When you repeat the entries below, please keep them exact and leave out the pictures.

(Information Opens)

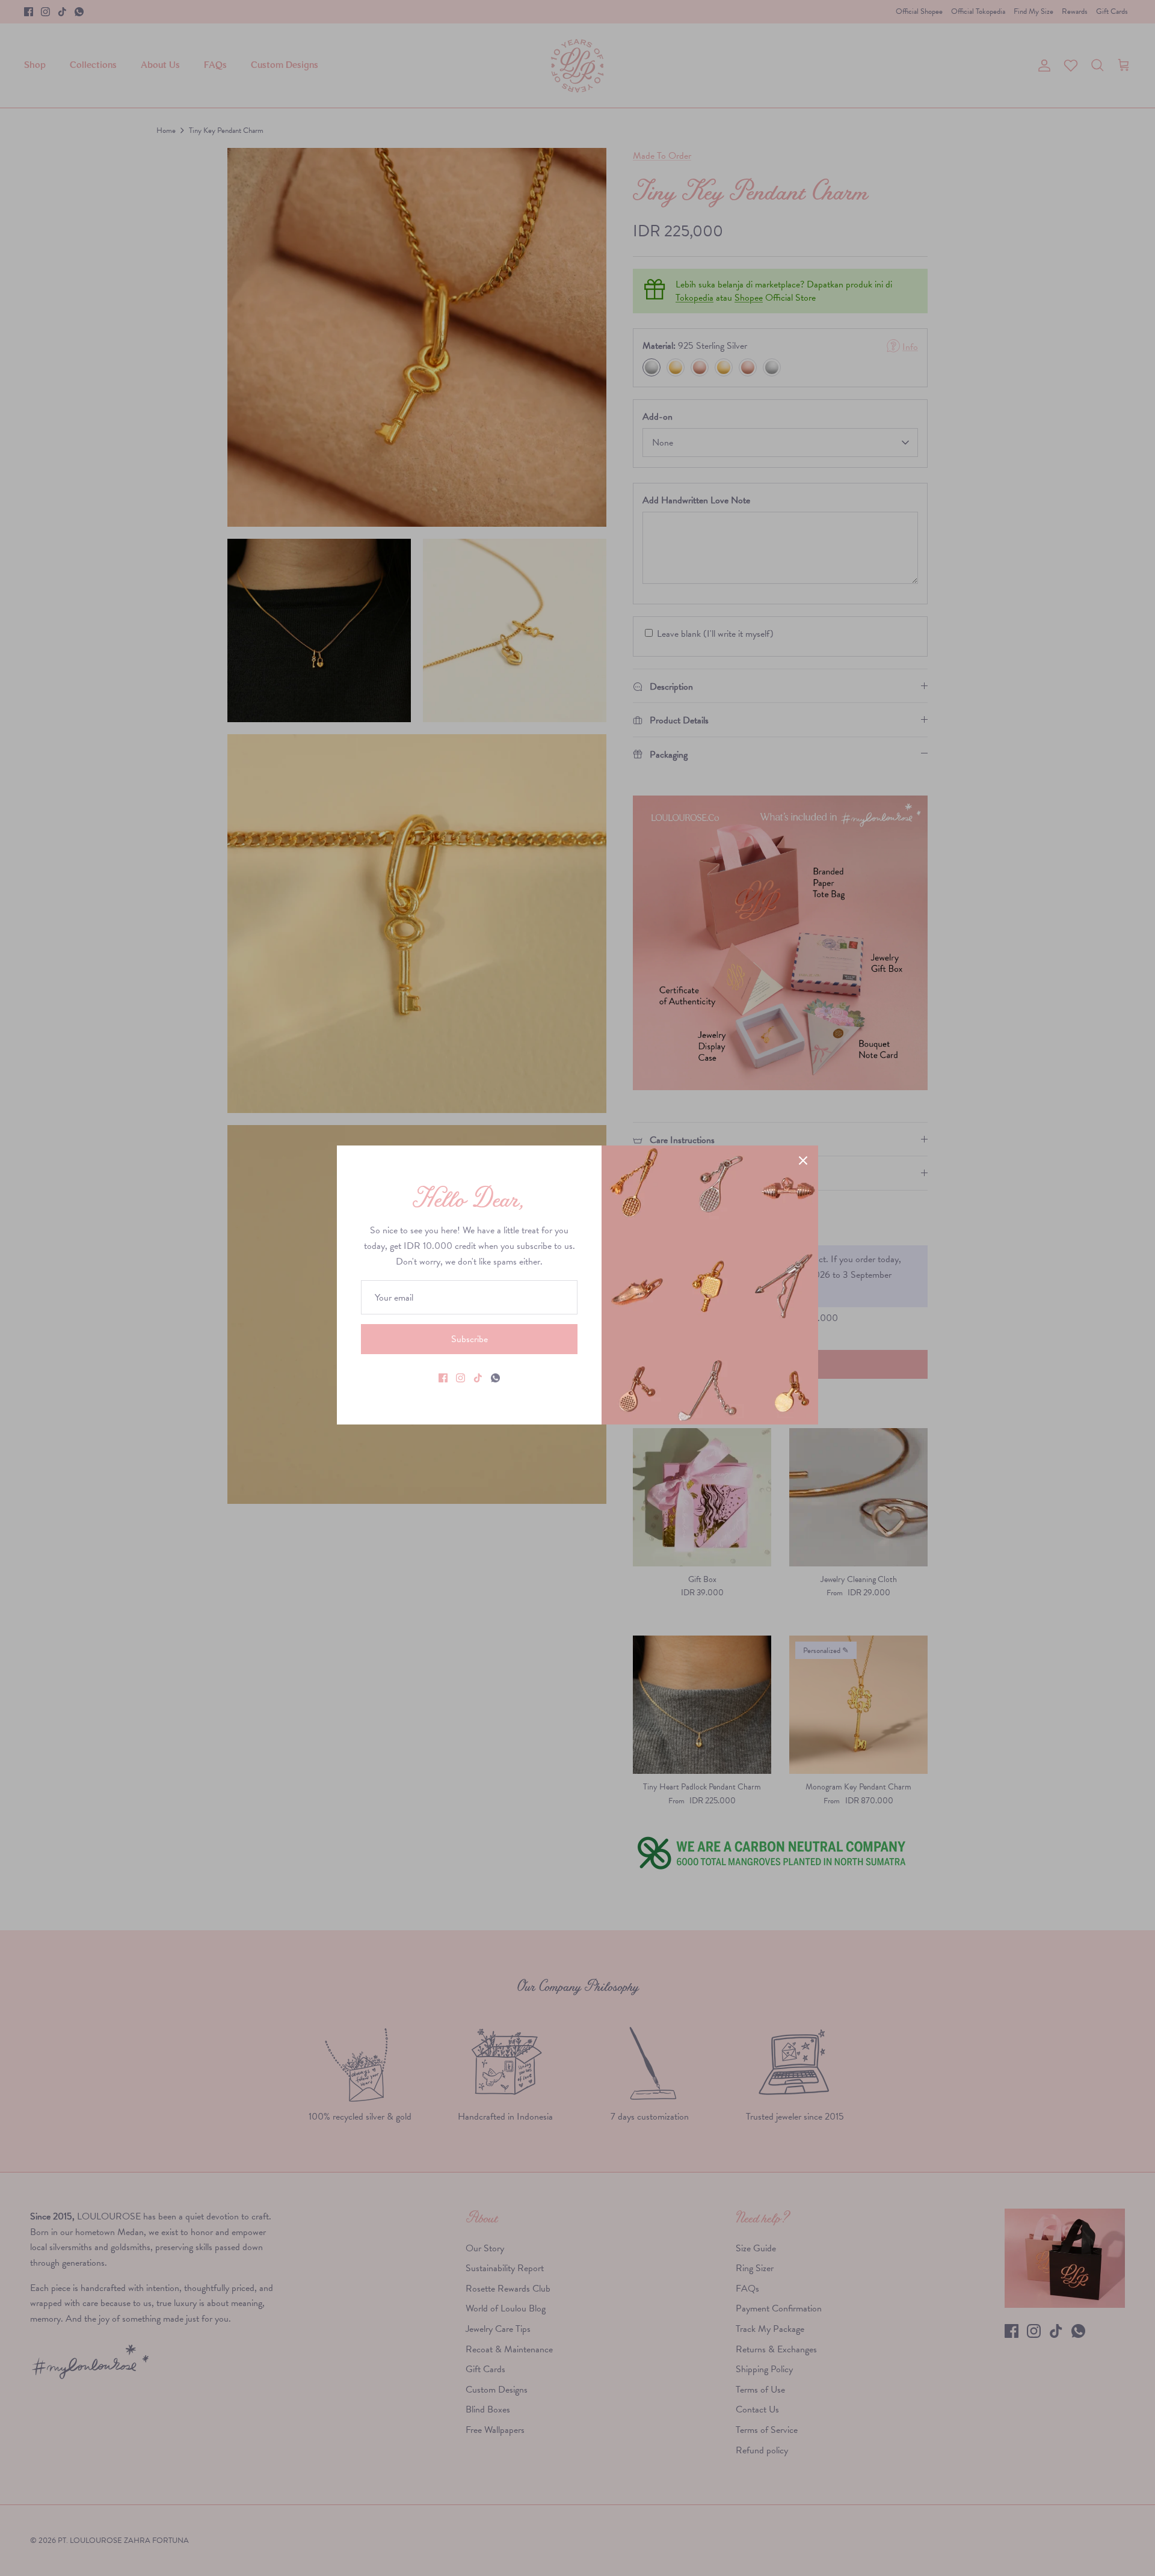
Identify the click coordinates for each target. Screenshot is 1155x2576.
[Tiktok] (477, 1377)
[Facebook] (443, 1377)
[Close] (803, 1160)
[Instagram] (460, 1377)
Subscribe (469, 1339)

(Information Closes)

Solution for this task:
Identify the click coordinates for each target. Screenshot is 1155x2576.
[Tiktok] (477, 1377)
[Facebook] (443, 1377)
[Close] (803, 1160)
[Instagram] (460, 1377)
Subscribe (469, 1339)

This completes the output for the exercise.